Introduction
Difficulty when communicating with others is one of the most disabling consequences of living with hearing loss. Yet, what we know today on the effect of hearing loos in real-life interactive conversations is limited and there is no clinical method to assess it.
This work has been partially financed by Innovation Found Denmark (1045-00007B).
Aims
In this project, we aim at developing an outcome measure than can help us understand if a person with hearing impairment is struggling in interactive conversations. Our outcome measure will be a combination of speech production measures, like speech production level, physiological measures, like heart rate variability and behavioral responses, like eye gaze. We hope for our outcome measure of communication difficulty to be both sensitive to hearing loss but also to hearing aid signal processing.
Methodology
We collected data of test participants having conversations in the Communication Behavioral Lab at Eriksholm. This lab is equipped with a loudspeaker array and a Vicon motion tracking system. Participants are equipped with boom microphones, portable eye trackers and arm bracelets to monitor cardiovascular measures. We have carried out two experiments:
Experiment 1: 12 pairs of normal hearing participants were recruited and held conversation under diverse difficulty conditions.

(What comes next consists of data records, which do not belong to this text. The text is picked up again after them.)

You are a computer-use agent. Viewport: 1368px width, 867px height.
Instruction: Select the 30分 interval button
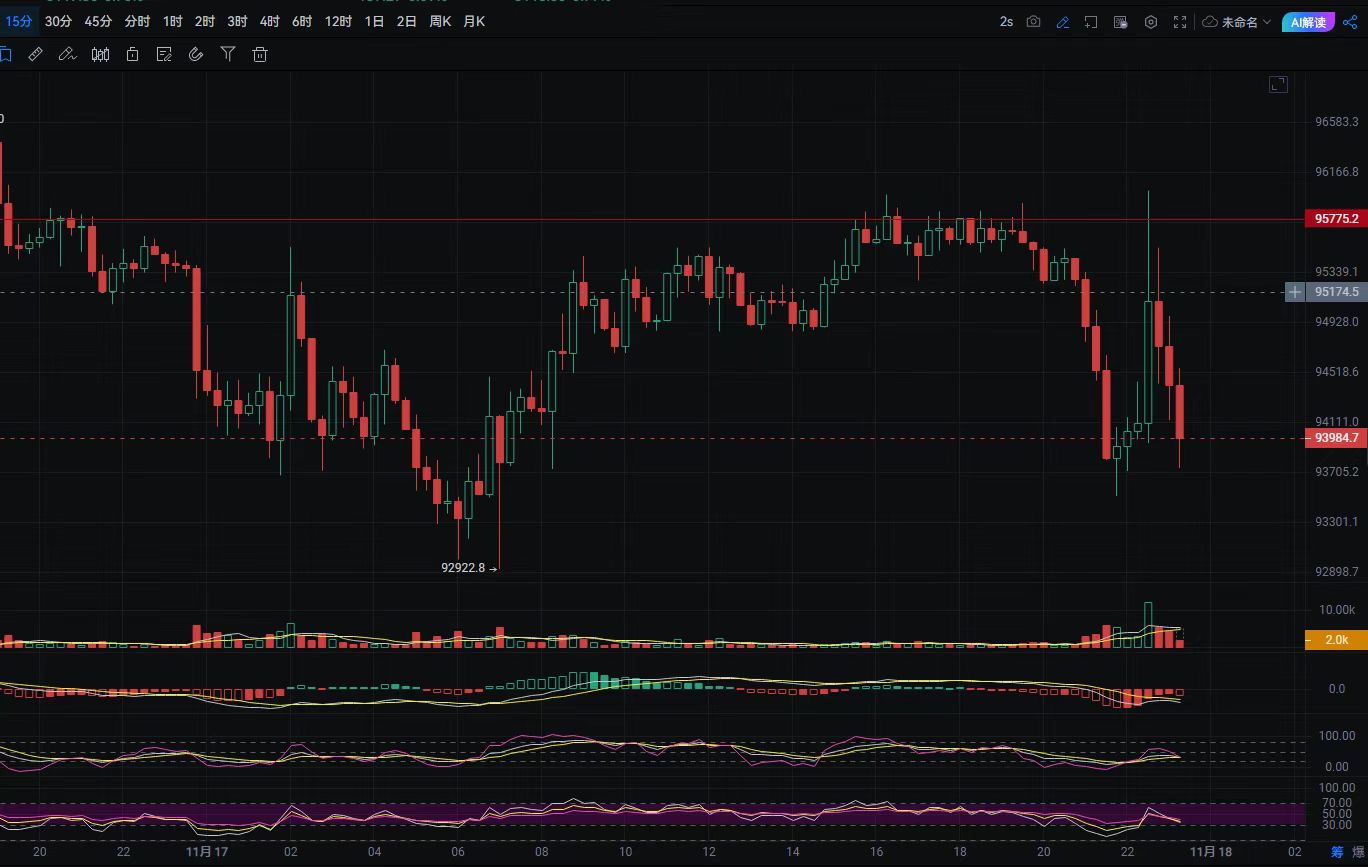coord(58,21)
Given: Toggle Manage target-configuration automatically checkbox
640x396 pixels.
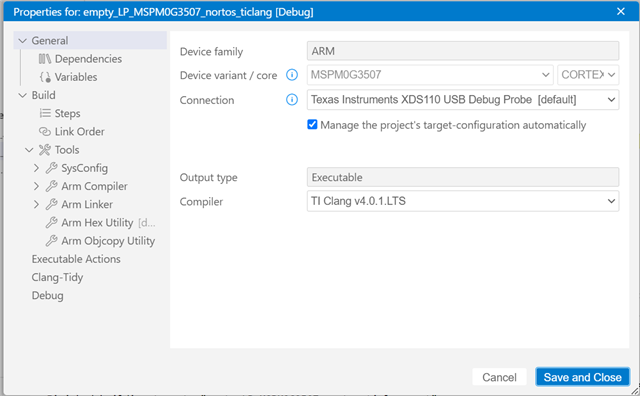Looking at the screenshot, I should (x=312, y=125).
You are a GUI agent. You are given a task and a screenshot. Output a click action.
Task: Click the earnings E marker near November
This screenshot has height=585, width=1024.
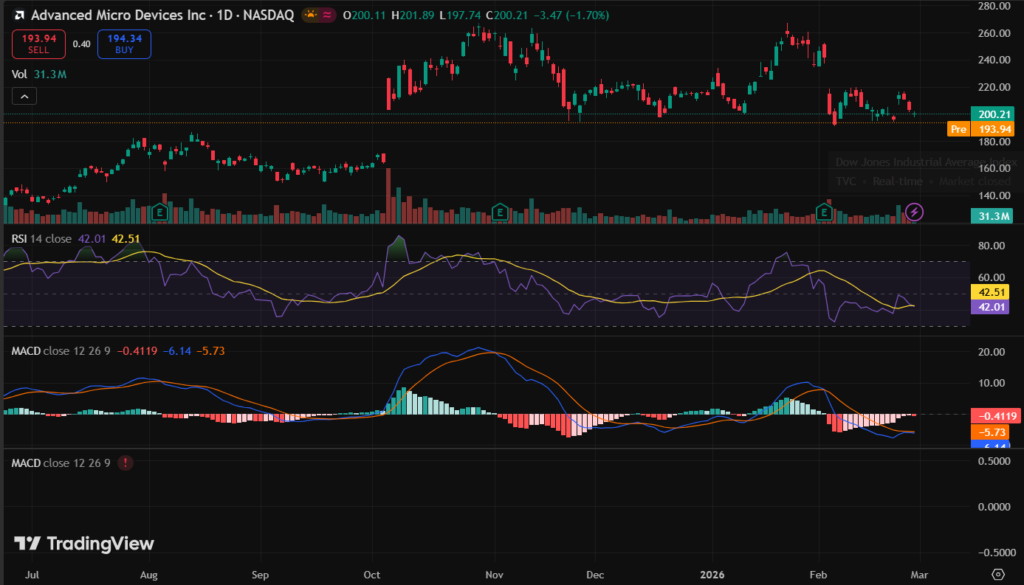point(500,212)
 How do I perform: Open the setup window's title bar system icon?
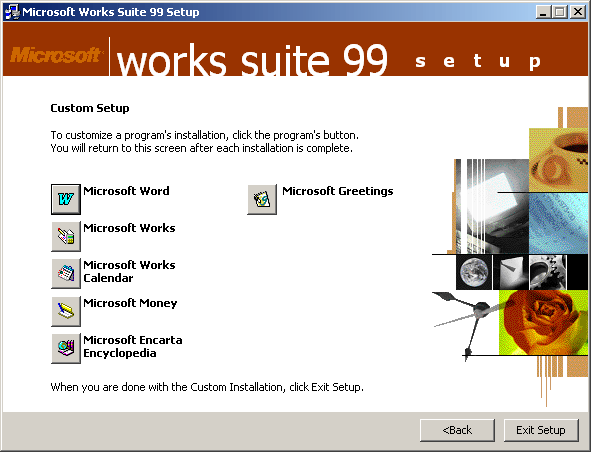tap(12, 12)
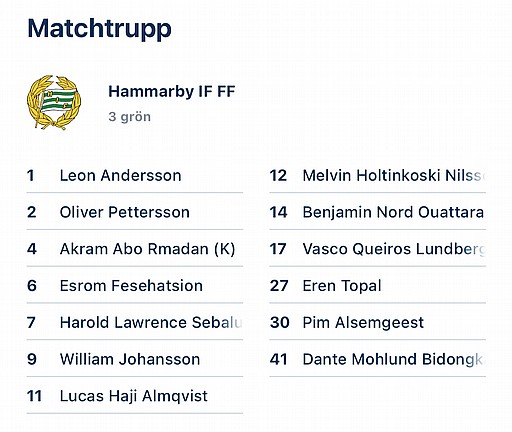Click Dante Mohlund Bidongk's entry

[x=377, y=359]
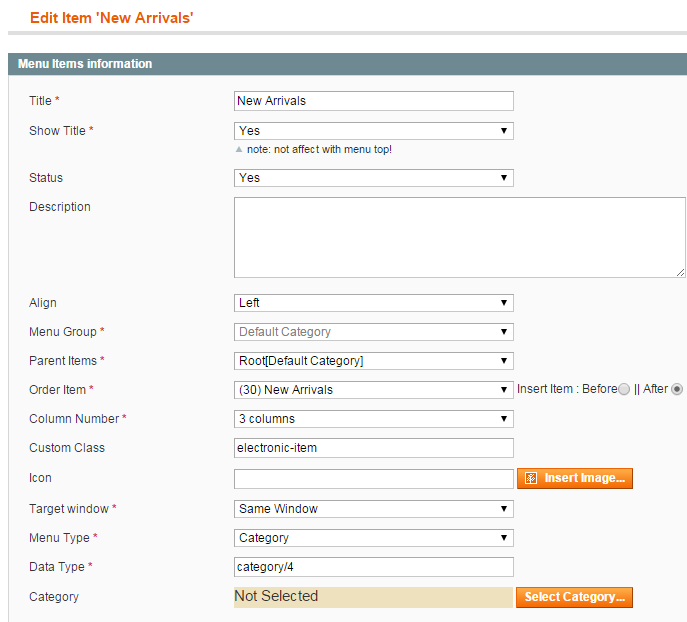Choose a Column Number option
The image size is (687, 622).
(374, 419)
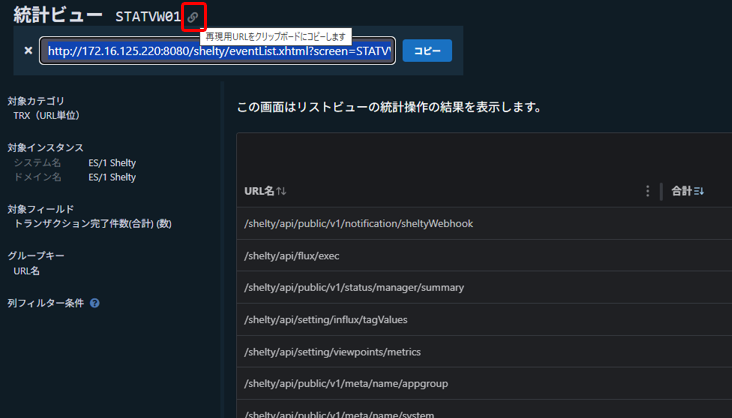The image size is (732, 418).
Task: Open help icon next to 列フィルター条件
Action: click(x=95, y=303)
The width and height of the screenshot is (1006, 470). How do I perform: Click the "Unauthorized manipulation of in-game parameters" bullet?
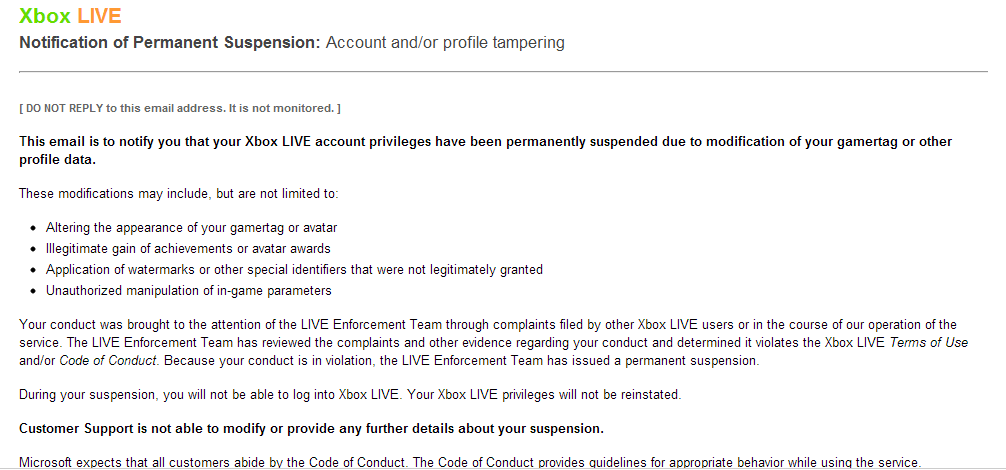click(188, 291)
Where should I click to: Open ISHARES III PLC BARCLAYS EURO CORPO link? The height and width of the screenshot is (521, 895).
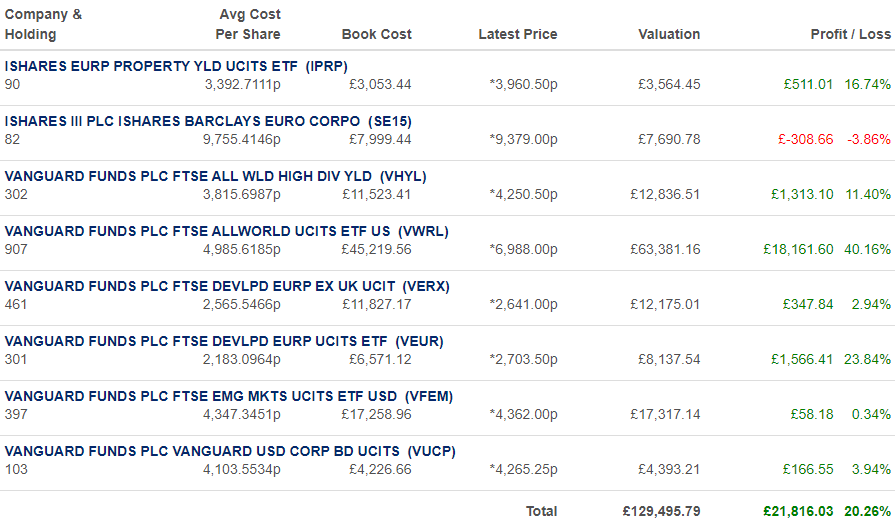point(208,122)
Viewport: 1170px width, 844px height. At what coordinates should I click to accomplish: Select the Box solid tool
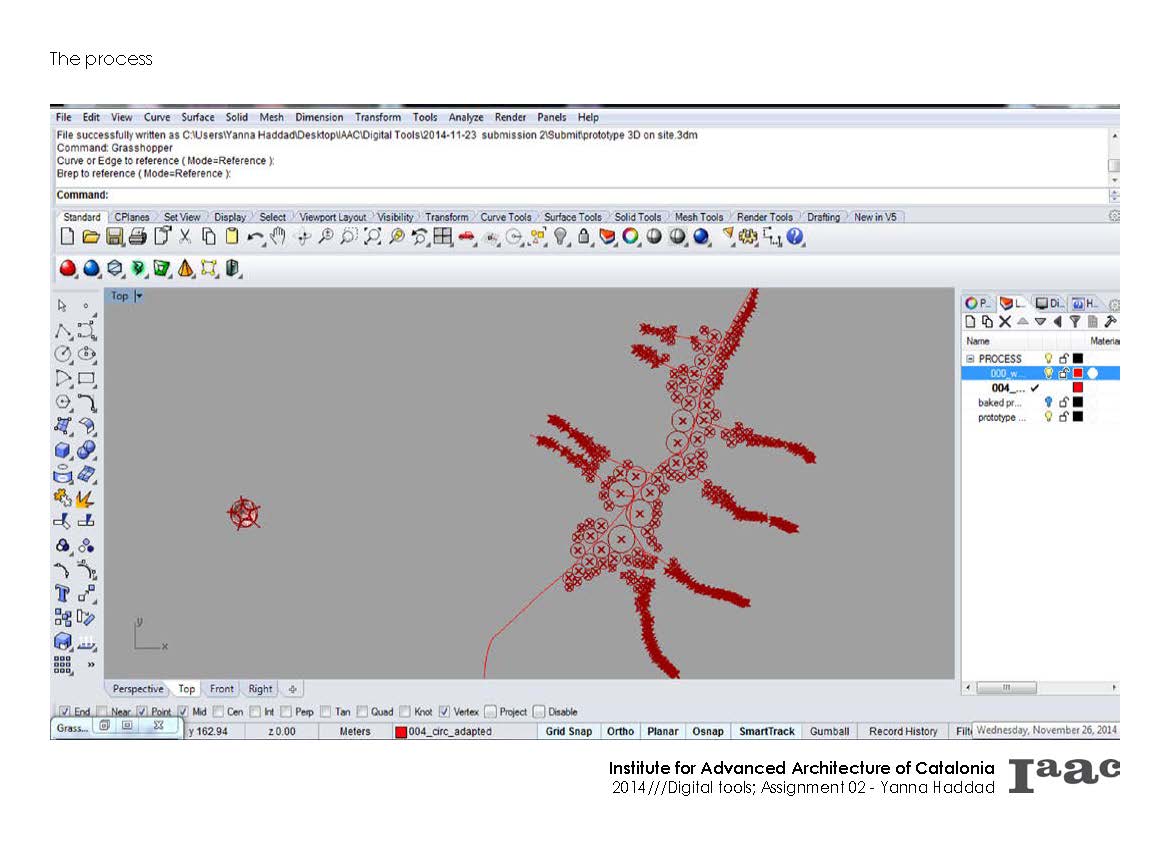[x=64, y=451]
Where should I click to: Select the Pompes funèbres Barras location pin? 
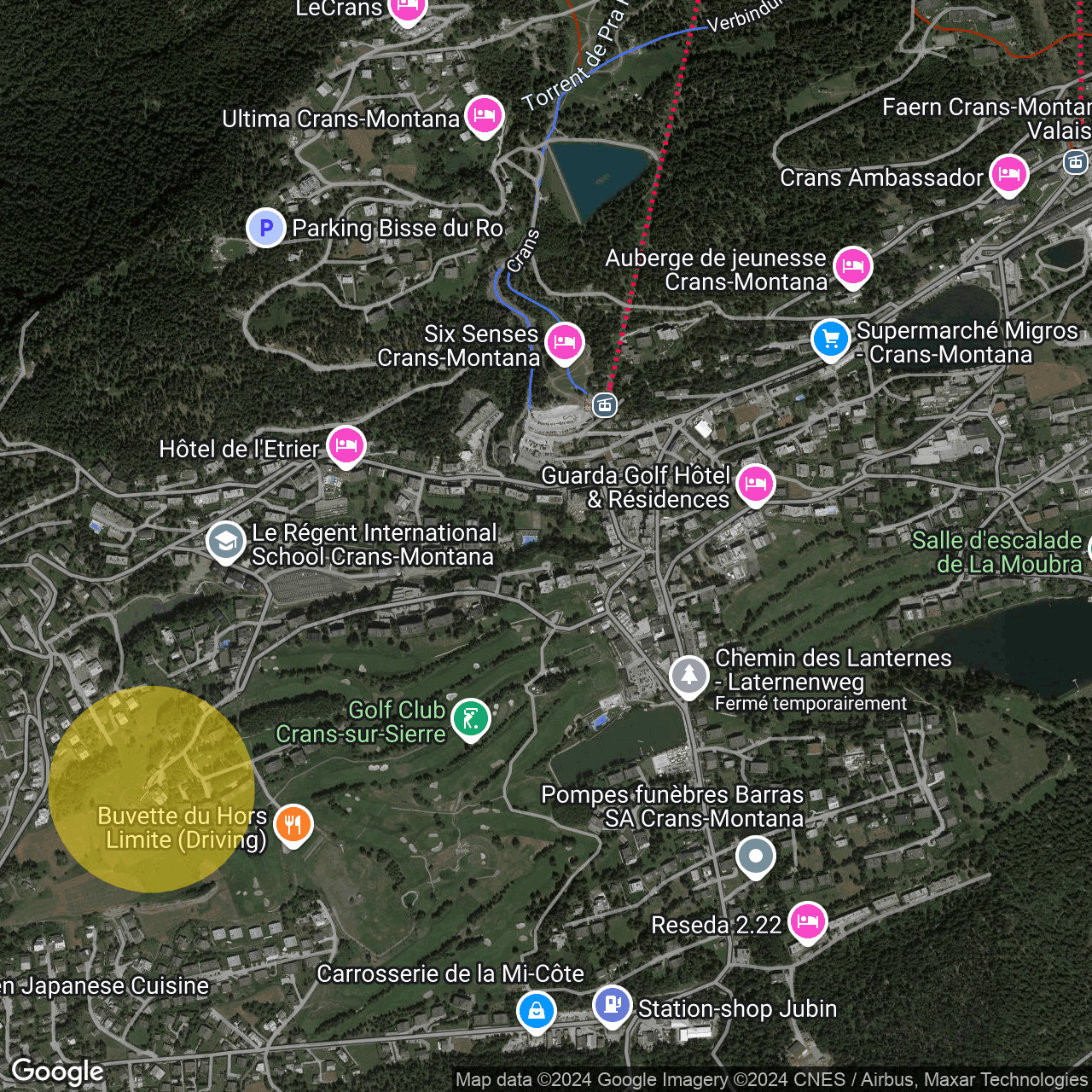point(755,857)
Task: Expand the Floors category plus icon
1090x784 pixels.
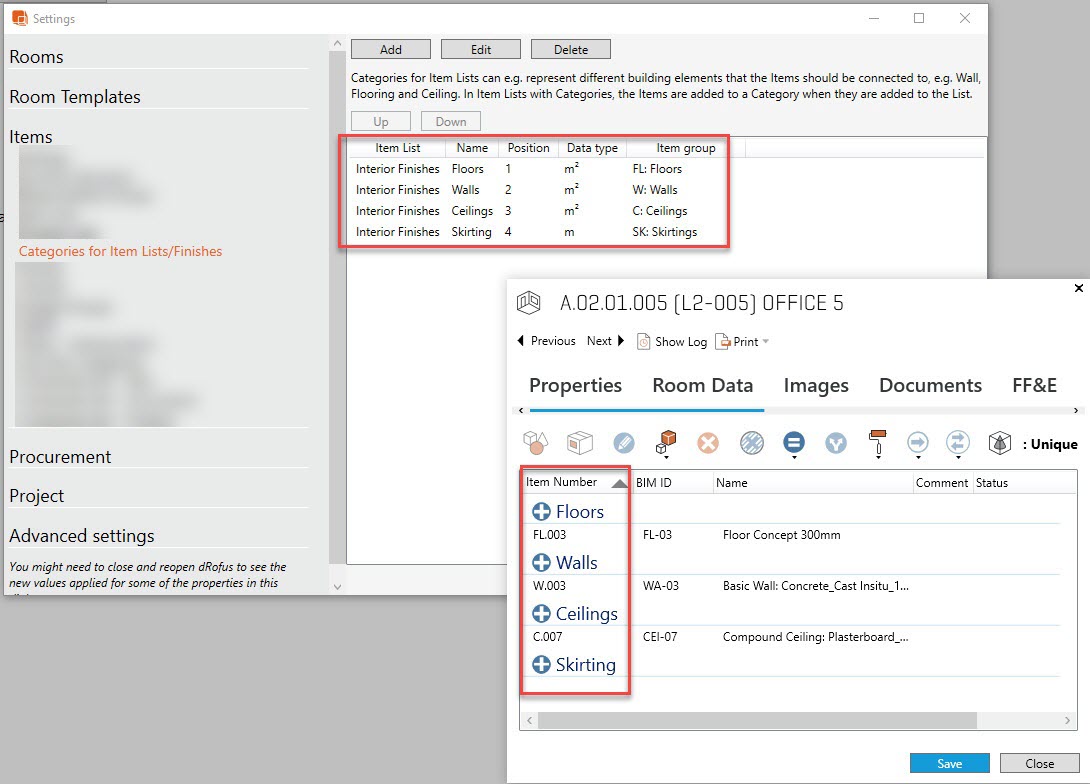Action: click(x=541, y=512)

Experiment 2: 24 normal hearing participants paired with 24 hearing impaired participants were recruited. They held conversation under diverse difficulty conditions.
Results
We demonstrated for the first time that several physiological measures have the potential to become biomarkers of communication difficulty caused by noise or hearing loss. Building on this, we compared various outcome measures sensitive to these changes during conversations, revealing that under different acoustic strains (increased noise vs reduced hearing), different measures feature as the stronger predictors for changes in ease of communication. However, we also found that none of these measures are as sensitive to acoustic changes as clinical speech intelligibility tests, suggesting that such tests may overestimate real-life communication challenges.